Traditionally, mental disorders have been categorized under psychological conditions as opposed to neurological ones since they don’t typically involve any visible, physical brain damage. For the same reason, most neuroscience research about mental disorders only investigates changes in a patient’s brain structure and connectivity.

This arrangement means people with certain mental disorders involving auditory hallucinations, like the voices people with schizophrenia can hear but no one else can, have long puzzled scientists. However, new research took a different approach to finding an answer.

Previous Research

To explain why people with schizophrenia and other disorders experience auditory hallucinations, scientists theorized it’s because their brains struggle to distinguish between their inner thought processes and external voices. Yet, how or where, precisely, this misconnect occurs remained unknown.

However, Xing Tian — an associate professor of Neural and Cognitive Sciences at NYU Shanghai and a Global Network Associate Professor for the Center for Neural Science at NYU — has long been fascinated by auditory hallucinations, and his research introduces a possible answer.

Tian followed the research for years until he and his team published a series of works in 2020, 2022, and 2023, revealing a possible neurological explanation behind audio hallucinations in the brain.

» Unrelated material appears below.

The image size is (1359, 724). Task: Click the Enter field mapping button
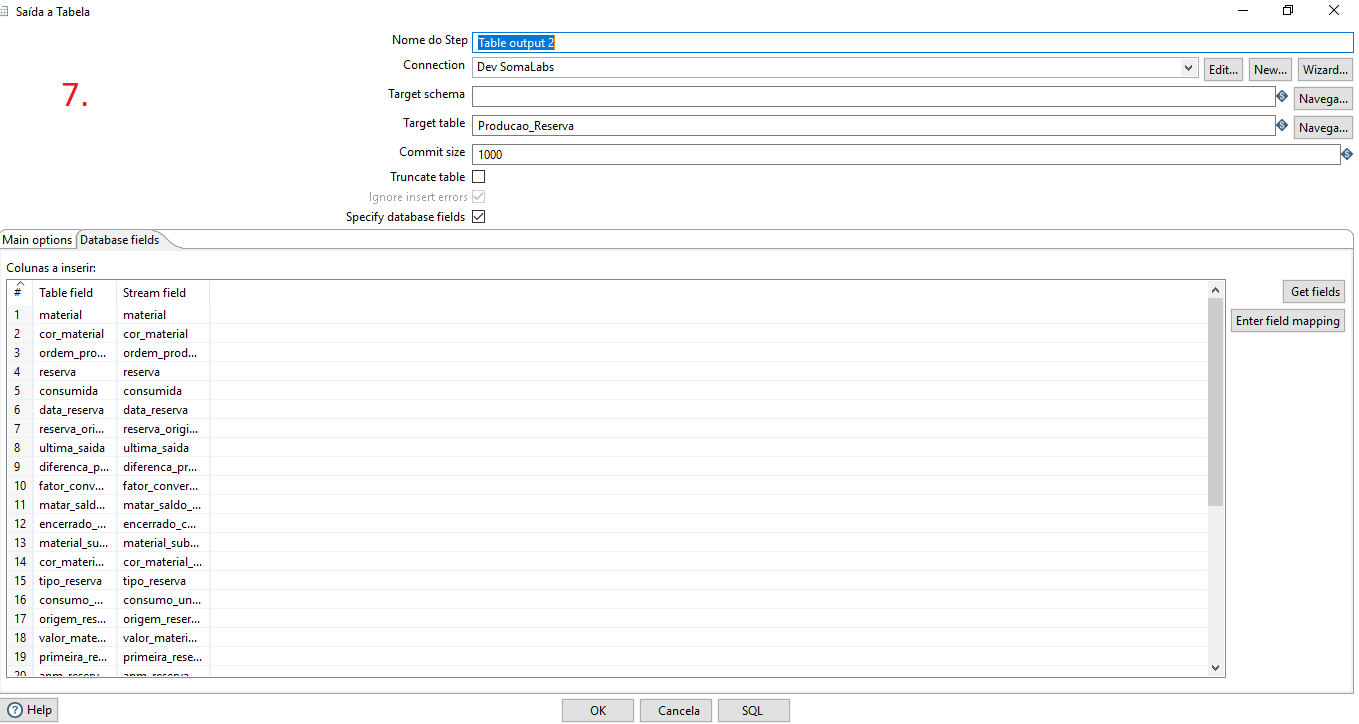[1287, 320]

Based on their combined research, the team theorized that dysfunctions in two brain signals — a “broken” corollary discharge (CD) and a “noisy” efference copy (EC) - generate audio hallucinations.

Whenever we think about or execute a movement, including speaking, our brain generates corollary discharge (CD) and efference copy (EC) signals. The CD signal is supposed to help us distinguish between external events and our personal actions by dampening our sensory reactions to self-generated actions. Meanwhile, a healthy EC narrows things down by increasing sensory responses related to the specific action being performed.